:: Goal of the exercise ::
Give the records again exactly as written. Leave out the pictures.

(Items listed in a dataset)
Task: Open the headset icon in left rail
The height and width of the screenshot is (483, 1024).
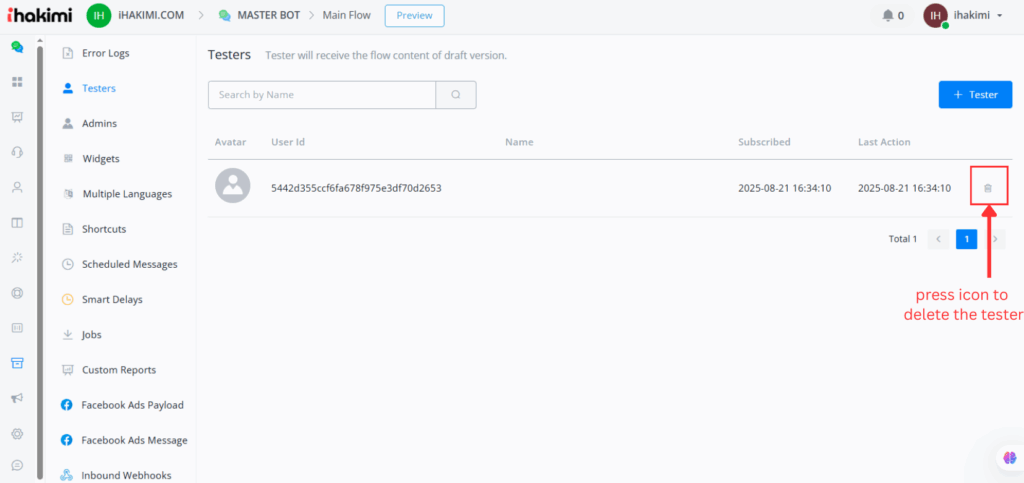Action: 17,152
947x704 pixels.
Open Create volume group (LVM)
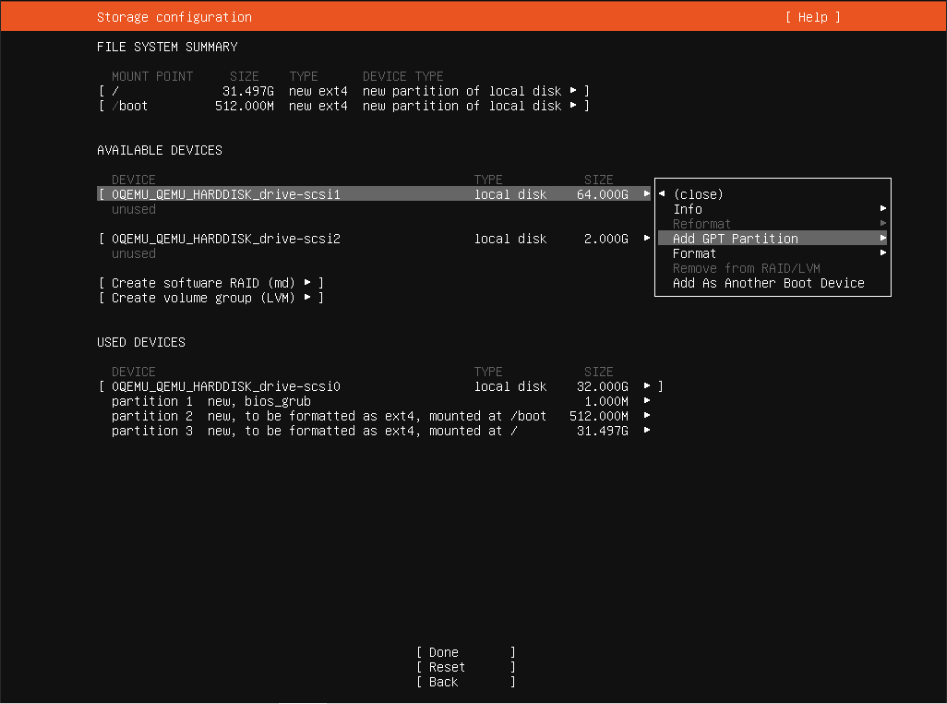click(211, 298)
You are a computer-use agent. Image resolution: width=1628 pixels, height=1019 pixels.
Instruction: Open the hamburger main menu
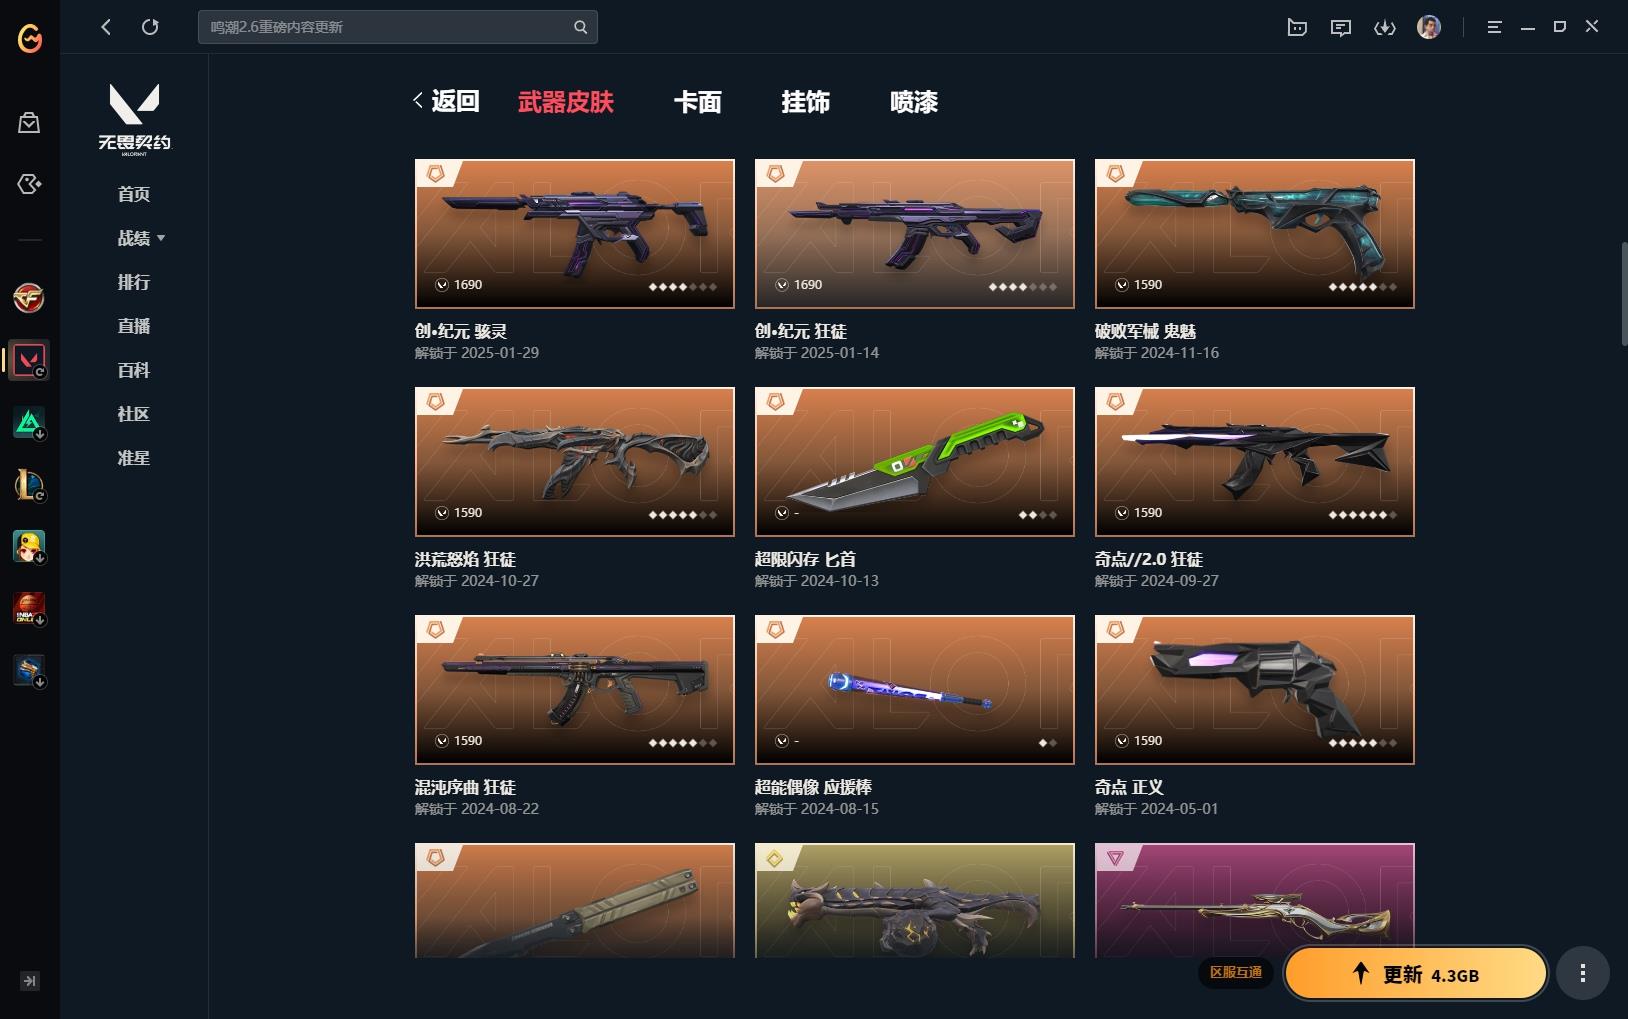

:: Answer space ::
Task: Open the headset icon in left rail
The height and width of the screenshot is (483, 1024).
Action: 17,152
947x704 pixels.
Open Create volume group (LVM)
click(211, 298)
You are a computer-use agent. Image resolution: width=1628 pixels, height=1019 pixels.
Instruction: Open the hamburger main menu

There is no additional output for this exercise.